**Information given:**

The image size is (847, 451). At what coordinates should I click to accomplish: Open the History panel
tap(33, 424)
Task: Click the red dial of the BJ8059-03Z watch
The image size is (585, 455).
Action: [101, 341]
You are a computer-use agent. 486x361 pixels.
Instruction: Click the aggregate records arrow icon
--
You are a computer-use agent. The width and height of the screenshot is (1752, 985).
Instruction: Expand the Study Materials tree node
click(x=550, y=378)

**Work to complete:**
Copy the entries above word for word, starting at the line that contains "You are a computer-use agent. 486x361 pixels." and ending at the line that contains "Instruction: Click the".

**Answer to the task:**
You are a computer-use agent. 486x361 pixels.
Instruction: Click the aggregate records arrow icon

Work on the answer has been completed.